Supplied records
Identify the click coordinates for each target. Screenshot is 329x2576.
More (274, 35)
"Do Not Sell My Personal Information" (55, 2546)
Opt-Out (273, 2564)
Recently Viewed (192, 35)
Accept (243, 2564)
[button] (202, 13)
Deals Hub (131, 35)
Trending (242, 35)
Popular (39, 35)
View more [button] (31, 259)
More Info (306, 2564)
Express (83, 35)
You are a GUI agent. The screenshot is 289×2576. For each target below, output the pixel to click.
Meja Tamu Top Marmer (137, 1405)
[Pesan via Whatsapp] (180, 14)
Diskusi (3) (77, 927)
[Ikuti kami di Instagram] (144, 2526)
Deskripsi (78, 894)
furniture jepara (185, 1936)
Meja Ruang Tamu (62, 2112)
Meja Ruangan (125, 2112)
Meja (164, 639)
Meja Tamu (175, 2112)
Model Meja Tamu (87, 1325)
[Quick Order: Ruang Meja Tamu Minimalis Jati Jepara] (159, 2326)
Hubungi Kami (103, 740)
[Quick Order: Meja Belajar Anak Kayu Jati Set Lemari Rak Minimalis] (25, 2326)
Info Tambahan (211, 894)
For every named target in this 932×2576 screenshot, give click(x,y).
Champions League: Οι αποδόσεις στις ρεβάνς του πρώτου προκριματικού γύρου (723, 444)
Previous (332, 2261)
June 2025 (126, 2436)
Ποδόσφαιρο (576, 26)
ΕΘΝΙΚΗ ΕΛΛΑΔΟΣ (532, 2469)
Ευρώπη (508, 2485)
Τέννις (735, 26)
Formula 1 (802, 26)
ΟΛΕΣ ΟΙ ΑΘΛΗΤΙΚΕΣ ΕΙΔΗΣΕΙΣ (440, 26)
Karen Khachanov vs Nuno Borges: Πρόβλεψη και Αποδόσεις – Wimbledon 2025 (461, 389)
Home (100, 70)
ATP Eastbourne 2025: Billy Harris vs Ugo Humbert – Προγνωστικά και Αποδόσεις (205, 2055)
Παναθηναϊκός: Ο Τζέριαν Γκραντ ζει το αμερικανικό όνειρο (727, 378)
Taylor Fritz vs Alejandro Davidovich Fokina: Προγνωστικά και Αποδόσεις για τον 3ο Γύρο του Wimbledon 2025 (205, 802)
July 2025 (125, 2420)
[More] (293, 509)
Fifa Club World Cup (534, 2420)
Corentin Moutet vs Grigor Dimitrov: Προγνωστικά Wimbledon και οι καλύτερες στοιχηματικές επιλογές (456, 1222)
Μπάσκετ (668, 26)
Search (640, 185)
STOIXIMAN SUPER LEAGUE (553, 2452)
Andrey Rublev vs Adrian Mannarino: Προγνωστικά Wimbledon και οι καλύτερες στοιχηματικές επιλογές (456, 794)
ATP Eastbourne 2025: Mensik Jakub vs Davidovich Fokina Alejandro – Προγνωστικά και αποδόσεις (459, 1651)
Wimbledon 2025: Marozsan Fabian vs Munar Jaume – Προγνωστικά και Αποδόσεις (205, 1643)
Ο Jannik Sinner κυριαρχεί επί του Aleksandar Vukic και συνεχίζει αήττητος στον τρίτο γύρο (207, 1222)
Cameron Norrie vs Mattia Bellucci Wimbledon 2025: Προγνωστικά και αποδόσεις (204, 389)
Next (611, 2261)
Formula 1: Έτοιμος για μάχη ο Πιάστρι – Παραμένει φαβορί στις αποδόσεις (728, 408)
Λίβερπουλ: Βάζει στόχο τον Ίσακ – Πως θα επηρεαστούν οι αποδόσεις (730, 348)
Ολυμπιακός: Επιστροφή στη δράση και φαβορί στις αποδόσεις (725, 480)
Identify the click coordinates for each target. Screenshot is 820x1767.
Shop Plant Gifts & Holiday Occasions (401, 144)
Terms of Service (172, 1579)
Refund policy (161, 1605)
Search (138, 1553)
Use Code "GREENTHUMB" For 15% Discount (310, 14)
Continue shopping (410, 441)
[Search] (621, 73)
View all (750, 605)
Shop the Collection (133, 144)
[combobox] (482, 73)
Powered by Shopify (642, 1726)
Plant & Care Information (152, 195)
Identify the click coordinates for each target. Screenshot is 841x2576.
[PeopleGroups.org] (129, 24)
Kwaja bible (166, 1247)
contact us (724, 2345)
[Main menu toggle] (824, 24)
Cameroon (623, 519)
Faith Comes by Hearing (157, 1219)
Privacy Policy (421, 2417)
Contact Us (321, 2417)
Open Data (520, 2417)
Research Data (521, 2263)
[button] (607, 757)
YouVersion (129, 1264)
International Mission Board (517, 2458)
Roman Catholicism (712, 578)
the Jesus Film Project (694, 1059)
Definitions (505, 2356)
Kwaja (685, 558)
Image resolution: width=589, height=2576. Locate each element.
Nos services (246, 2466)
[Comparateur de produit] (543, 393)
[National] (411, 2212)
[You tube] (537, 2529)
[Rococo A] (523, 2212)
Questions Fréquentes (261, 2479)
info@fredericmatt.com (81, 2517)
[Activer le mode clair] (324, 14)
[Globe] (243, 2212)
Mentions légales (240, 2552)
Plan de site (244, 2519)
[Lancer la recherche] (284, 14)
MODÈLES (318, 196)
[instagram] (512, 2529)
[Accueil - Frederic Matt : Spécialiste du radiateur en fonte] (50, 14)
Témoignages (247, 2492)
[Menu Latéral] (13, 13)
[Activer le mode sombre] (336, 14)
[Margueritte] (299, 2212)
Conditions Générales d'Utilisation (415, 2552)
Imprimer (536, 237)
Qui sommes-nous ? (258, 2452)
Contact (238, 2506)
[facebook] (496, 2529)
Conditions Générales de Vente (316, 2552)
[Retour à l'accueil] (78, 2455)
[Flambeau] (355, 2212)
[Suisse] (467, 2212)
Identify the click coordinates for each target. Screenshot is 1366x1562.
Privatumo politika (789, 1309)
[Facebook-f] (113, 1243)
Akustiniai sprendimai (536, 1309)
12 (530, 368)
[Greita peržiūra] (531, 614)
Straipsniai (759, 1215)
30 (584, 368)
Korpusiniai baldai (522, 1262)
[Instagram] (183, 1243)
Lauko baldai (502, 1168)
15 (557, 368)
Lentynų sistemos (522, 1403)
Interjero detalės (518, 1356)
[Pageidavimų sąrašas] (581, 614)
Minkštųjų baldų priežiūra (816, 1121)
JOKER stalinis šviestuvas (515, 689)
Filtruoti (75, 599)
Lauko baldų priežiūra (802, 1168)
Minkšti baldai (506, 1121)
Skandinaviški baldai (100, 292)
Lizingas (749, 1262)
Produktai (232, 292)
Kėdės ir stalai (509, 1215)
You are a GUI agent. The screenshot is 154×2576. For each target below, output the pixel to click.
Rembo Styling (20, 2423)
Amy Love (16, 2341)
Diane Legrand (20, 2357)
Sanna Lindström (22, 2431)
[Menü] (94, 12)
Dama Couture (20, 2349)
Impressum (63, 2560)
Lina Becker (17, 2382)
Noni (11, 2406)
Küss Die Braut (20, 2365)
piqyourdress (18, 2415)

Exercise objective
From start to finish, retype the records above with complete accuracy.

Output
Identify the click coordinates for each target. Screenshot is 329x2576.
More (274, 35)
"Do Not Sell My Personal Information" (55, 2546)
Opt-Out (273, 2564)
Recently Viewed (192, 35)
Accept (243, 2564)
[button] (202, 13)
Deals Hub (131, 35)
Trending (242, 35)
Popular (39, 35)
View more [button] (31, 259)
More Info (306, 2564)
Express (83, 35)
You are a GUI agent. The screenshot is 289×2576. For each target below, output the pixel to click.
Meja Tamu Top Marmer (137, 1405)
[Pesan via Whatsapp] (180, 14)
Diskusi (3) (77, 927)
[Ikuti kami di Instagram] (144, 2526)
Deskripsi (78, 894)
furniture jepara (185, 1936)
Meja Ruang Tamu (62, 2112)
Meja Ruangan (125, 2112)
Meja (164, 639)
Meja Tamu (175, 2112)
Model Meja Tamu (87, 1325)
[Quick Order: Ruang Meja Tamu Minimalis Jati Jepara] (159, 2326)
Hubungi Kami (103, 740)
[Quick Order: Meja Belajar Anak Kayu Jati Set Lemari Rak Minimalis] (25, 2326)
Info Tambahan (211, 894)
For every named target in this 932×2576 screenshot, give click(x,y).
Champions League: Οι αποδόσεις στις ρεβάνς του πρώτου προκριματικού γύρου (723, 444)
Previous (332, 2261)
June 2025 (126, 2436)
Ποδόσφαιρο (576, 26)
ΕΘΝΙΚΗ ΕΛΛΑΔΟΣ (532, 2469)
Ευρώπη (508, 2485)
Τέννις (735, 26)
Formula 1 (802, 26)
ΟΛΕΣ ΟΙ ΑΘΛΗΤΙΚΕΣ ΕΙΔΗΣΕΙΣ (440, 26)
Karen Khachanov vs Nuno Borges: Πρόβλεψη και Αποδόσεις – Wimbledon 2025 (461, 389)
Home (100, 70)
ATP Eastbourne 2025: Billy Harris vs Ugo Humbert – Προγνωστικά και Αποδόσεις (205, 2055)
Παναθηναϊκός: Ο Τζέριαν Γκραντ ζει το αμερικανικό όνειρο (727, 378)
Taylor Fritz vs Alejandro Davidovich Fokina: Προγνωστικά και Αποδόσεις για τον 3ο Γύρο του Wimbledon 2025 (205, 802)
July 2025 (125, 2420)
[More] (293, 509)
Fifa Club World Cup (534, 2420)
Corentin Moutet vs Grigor Dimitrov: Προγνωστικά Wimbledon και οι καλύτερες στοιχηματικές επιλογές (456, 1222)
Μπάσκετ (668, 26)
Search (640, 185)
STOIXIMAN SUPER LEAGUE (553, 2452)
Andrey Rublev vs Adrian Mannarino: Προγνωστικά Wimbledon και οι καλύτερες στοιχηματικές επιλογές (456, 794)
ATP Eastbourne 2025: Mensik Jakub vs Davidovich Fokina Alejandro – Προγνωστικά και αποδόσεις (459, 1651)
Wimbledon 2025: Marozsan Fabian vs Munar Jaume – Προγνωστικά και Αποδόσεις (205, 1643)
Ο Jannik Sinner κυριαρχεί επί του Aleksandar Vukic και συνεχίζει αήττητος στον τρίτο γύρο (207, 1222)
Cameron Norrie vs Mattia Bellucci Wimbledon 2025: Προγνωστικά και αποδόσεις (204, 389)
Next (611, 2261)
Formula 1: Έτοιμος για μάχη ο Πιάστρι – Παραμένει φαβορί στις αποδόσεις (728, 408)
Λίβερπουλ: Βάζει στόχο τον Ίσακ – Πως θα επηρεαστούν οι αποδόσεις (730, 348)
Ολυμπιακός: Επιστροφή στη δράση και φαβορί στις αποδόσεις (725, 480)
Identify the click coordinates for each target. Screenshot is 820x1767.
Shop Plant Gifts & Holiday Occasions (401, 144)
Terms of Service (172, 1579)
Refund policy (161, 1605)
Search (138, 1553)
Use Code "GREENTHUMB" For 15% Discount (310, 14)
Continue shopping (410, 441)
[Search] (621, 73)
View all (750, 605)
Shop the Collection (133, 144)
[combobox] (482, 73)
Powered by Shopify (642, 1726)
Plant & Care Information (152, 195)
Identify the click coordinates for each target. Screenshot is 841x2576.
[PeopleGroups.org] (129, 24)
Kwaja bible (166, 1247)
contact us (724, 2345)
[Main menu toggle] (824, 24)
Cameroon (623, 519)
Faith Comes by Hearing (157, 1219)
Privacy Policy (421, 2417)
Contact Us (321, 2417)
Open Data (520, 2417)
Research Data (521, 2263)
[button] (607, 757)
YouVersion (129, 1264)
International Mission Board (517, 2458)
Roman Catholicism (712, 578)
the Jesus Film Project (694, 1059)
Definitions (505, 2356)
Kwaja (685, 558)
Image resolution: width=589, height=2576. Locate each element.
Nos services (246, 2466)
[Comparateur de produit] (543, 393)
[National] (411, 2212)
[You tube] (537, 2529)
[Rococo A] (523, 2212)
Questions Fréquentes (261, 2479)
info@fredericmatt.com (81, 2517)
[Activer le mode clair] (324, 14)
[Globe] (243, 2212)
Mentions légales (240, 2552)
Plan de site (244, 2519)
[Lancer la recherche] (284, 14)
MODÈLES (318, 196)
[instagram] (512, 2529)
[Accueil - Frederic Matt : Spécialiste du radiateur en fonte] (50, 14)
Témoignages (247, 2492)
[Menu Latéral] (13, 13)
[Activer le mode sombre] (336, 14)
[Margueritte] (299, 2212)
Conditions Générales d'Utilisation (415, 2552)
Imprimer (536, 237)
Qui sommes-nous ? (258, 2452)
Contact (238, 2506)
[facebook] (496, 2529)
Conditions Générales de Vente (316, 2552)
[Retour à l'accueil] (78, 2455)
[Flambeau] (355, 2212)
[Suisse] (467, 2212)
Identify the click coordinates for each target. Screenshot is 1366x1562.
Privatumo politika (789, 1309)
[Facebook-f] (113, 1243)
Akustiniai sprendimai (536, 1309)
12 (530, 368)
[Greita peržiūra] (531, 614)
Straipsniai (759, 1215)
30 (584, 368)
Korpusiniai baldai (522, 1262)
[Instagram] (183, 1243)
Lauko baldai (502, 1168)
15 (557, 368)
Lentynų sistemos (522, 1403)
Interjero detalės (518, 1356)
[Pageidavimų sąrašas] (581, 614)
Minkštųjų baldų priežiūra (816, 1121)
JOKER stalinis šviestuvas (515, 689)
Filtruoti (75, 599)
Lauko baldų priežiūra (802, 1168)
Minkšti baldai (506, 1121)
Skandinaviški baldai (100, 292)
Lizingas (749, 1262)
Produktai (232, 292)
Kėdės ir stalai (509, 1215)
You are a GUI agent. The screenshot is 154×2576. For each target below, output the pixel to click.
Rembo Styling (20, 2423)
Amy Love (16, 2341)
Diane Legrand (20, 2357)
Sanna Lindström (22, 2431)
[Menü] (94, 12)
Dama Couture (20, 2349)
Impressum (63, 2560)
Lina Becker (17, 2382)
Noni (11, 2406)
Küss Die Braut (20, 2365)
piqyourdress (18, 2415)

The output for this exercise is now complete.